Dignitaries, board members, former and current students, arts leaders, and members of the media gathered Tuesday morning for a festive announcement inside the building’s raw warehouse space, which will be renovated for the program’s use. The project will cost $20 million, $9.4 million of which has been raised.
“We’re really excited to to jump in and support and collaborate with all these amazing organizations that are always and have been doing good work on the West Side of San Antonio,” Hinojosa said.
“It’s where all the creativity happens. It’s the heart of our city,” said Councilwoman Shirley Gonzales (D5), in whose district the nonprofit educational program will reside. T-shirts emblazoned with “78207” were given out as gifts, along with a student-created poster honoring the organization’s new neighborhood.
SAY Sí has outgrown its current location in a 24,000-square-foot former brewery and office furniture warehouse on South Alamo Street across from Blue Star. Last year the organization agreed to sell the building to Blue Star Complex developer James Lifshutz for $4.8 million, Hinojosa said.
The organization will lease back its space on South Alamo while the new space undergoes renovation, which is expected to take a year.
More space will mean more students participating in the program, Hinojosa said. While serving more than 200 students annually, the program is at capacity and recently had to turn away more than a third of applicants. Also, in addition to its current offerings of visual arts, media arts, theater, and new media, three new programs will be added: culinary arts, digital music composition, and journalism.
Lead architect Gensler and landscape architect MP Studio will redevelop the former warehouse into a multifunctional facility, with classrooms, gathering spaces, media rooms, art galleries, a theater, a kitchen, and an outdoor garden that will supply food for a planned culinary arts program restaurant. Gensler met with SAY Sí students to learn how they will use the facilities, then designed around their ideas, said Gensler project manager Efrain Vergara.
Half of the project’s funding will be from private sources, with the other half coming from a combination of public resources. Public funding will include tax credits, $1 million from Bexar County, $3 million from the City for infrastructure improvements, and what is essentially a $1 million in-kind donation from SAHA for the building, which was sold to SAY SÍ for $2.2 million instead of its market value of $3.2 million.
Founding board member Mike Schroeder helped start the program to counter the loss of the arts program at Brackenridge High School. He said he could not have envisioned 25 years ago how much the program would grow.

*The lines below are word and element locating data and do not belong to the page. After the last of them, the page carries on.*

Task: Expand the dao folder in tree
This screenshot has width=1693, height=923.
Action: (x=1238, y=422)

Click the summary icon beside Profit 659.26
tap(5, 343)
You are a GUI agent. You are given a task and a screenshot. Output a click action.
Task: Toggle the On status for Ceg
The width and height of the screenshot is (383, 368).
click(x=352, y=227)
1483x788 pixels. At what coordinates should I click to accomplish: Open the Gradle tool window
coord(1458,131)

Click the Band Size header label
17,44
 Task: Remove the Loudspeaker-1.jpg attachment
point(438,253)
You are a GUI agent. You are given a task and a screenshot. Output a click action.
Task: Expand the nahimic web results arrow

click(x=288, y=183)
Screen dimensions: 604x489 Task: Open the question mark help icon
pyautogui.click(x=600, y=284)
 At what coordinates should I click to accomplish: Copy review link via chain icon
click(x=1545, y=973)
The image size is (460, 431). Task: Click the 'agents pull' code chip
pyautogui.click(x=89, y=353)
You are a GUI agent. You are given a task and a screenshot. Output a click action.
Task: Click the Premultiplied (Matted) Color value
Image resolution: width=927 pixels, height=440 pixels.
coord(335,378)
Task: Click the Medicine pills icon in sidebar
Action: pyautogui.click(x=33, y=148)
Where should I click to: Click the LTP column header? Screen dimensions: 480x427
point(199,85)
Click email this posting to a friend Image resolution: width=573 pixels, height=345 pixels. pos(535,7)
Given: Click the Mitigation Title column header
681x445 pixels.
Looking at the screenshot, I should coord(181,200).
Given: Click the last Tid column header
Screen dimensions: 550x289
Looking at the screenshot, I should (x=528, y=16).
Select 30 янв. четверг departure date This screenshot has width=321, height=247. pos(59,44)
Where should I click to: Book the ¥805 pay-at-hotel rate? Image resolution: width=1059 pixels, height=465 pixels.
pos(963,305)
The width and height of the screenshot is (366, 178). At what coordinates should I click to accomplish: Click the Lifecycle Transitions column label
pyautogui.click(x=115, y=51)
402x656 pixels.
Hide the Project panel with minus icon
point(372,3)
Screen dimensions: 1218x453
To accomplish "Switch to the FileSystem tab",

Responding to a poster reading “Dreams are the seeds of change” decorating the announcement podium, Schroeder said, “It’s such an important [idea]. And it just leads to the future.”
Angel Garza, a 41-year-old advertising executive, was part of that first class of 12 students in 1994. He credits his success to the SAY Sí program helping him realize his dreams.
“Dreams are brought up by the nourishment of your community,” he said. “Dreams are not just your dreams. It’s a community’s vision, and that’s how everything gets nourished and flourishes.”